Nas imagens, o réu chegou a mencionar a possibilidade de uma explosão de bomba e a execução do ministro. O conteúdo circulou inicialmente em um grupo de WhatsApp, mas rapidamente repercutiu em outras redes sociais, como o YouTube, e chegou a ser noticiado por veículos de imprensa.
Em depoimento à Justiça Federal, o acusado confessou que produziu e divulgou o vídeo, mas alegou que tudo não passava de uma “brincadeira”. A justificativa, no entanto, foi rejeitada pelo Judiciário.

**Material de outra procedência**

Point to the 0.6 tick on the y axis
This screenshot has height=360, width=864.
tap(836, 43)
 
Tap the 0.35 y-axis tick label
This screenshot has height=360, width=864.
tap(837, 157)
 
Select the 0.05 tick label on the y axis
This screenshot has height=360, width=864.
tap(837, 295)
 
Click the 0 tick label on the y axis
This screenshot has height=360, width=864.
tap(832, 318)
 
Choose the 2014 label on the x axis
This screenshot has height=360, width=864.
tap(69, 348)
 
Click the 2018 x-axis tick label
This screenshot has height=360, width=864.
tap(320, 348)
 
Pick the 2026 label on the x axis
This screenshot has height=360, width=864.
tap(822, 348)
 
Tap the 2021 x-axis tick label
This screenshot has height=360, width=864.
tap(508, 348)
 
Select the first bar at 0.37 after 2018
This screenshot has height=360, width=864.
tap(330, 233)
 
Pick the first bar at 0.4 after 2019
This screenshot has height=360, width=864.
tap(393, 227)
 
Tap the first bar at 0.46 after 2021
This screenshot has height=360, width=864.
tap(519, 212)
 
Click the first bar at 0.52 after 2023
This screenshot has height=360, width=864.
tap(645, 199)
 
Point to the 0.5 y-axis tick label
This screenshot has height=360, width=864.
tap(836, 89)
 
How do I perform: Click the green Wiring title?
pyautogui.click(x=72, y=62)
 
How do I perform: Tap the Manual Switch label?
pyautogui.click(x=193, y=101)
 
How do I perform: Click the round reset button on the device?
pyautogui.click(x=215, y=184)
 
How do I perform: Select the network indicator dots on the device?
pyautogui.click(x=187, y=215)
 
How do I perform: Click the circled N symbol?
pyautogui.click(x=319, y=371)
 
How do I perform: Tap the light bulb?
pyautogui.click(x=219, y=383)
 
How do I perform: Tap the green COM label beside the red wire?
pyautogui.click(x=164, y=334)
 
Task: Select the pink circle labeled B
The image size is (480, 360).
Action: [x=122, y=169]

De acordo com a sentença proferida pela 8ª Vara Federal do Rio Grande do Norte, o conteúdo das mensagens tem “caráter inequivocamente ameaçador, calunioso e injurioso”, e as ameaças foram consideradas diretas e de alta gravidade.
Além das ameaças, o homem foi condenado por calúnia, ao fazer acusações falsas contra Alexandre de Moraes, e por injúria, ao proferir ofensas verbais que atingiram a honra e dignidade do magistrado.
Por ter cometido os crimes de forma continuada, em um único vídeo, a Justiça aplicou a pena baseando-se no crime mais grave, com agravantes. O réu foi condenado a dois anos, quatro meses e 24 dias de prisão, em regime aberto, além do pagamento de multa. A decisão ainda cabe recurso.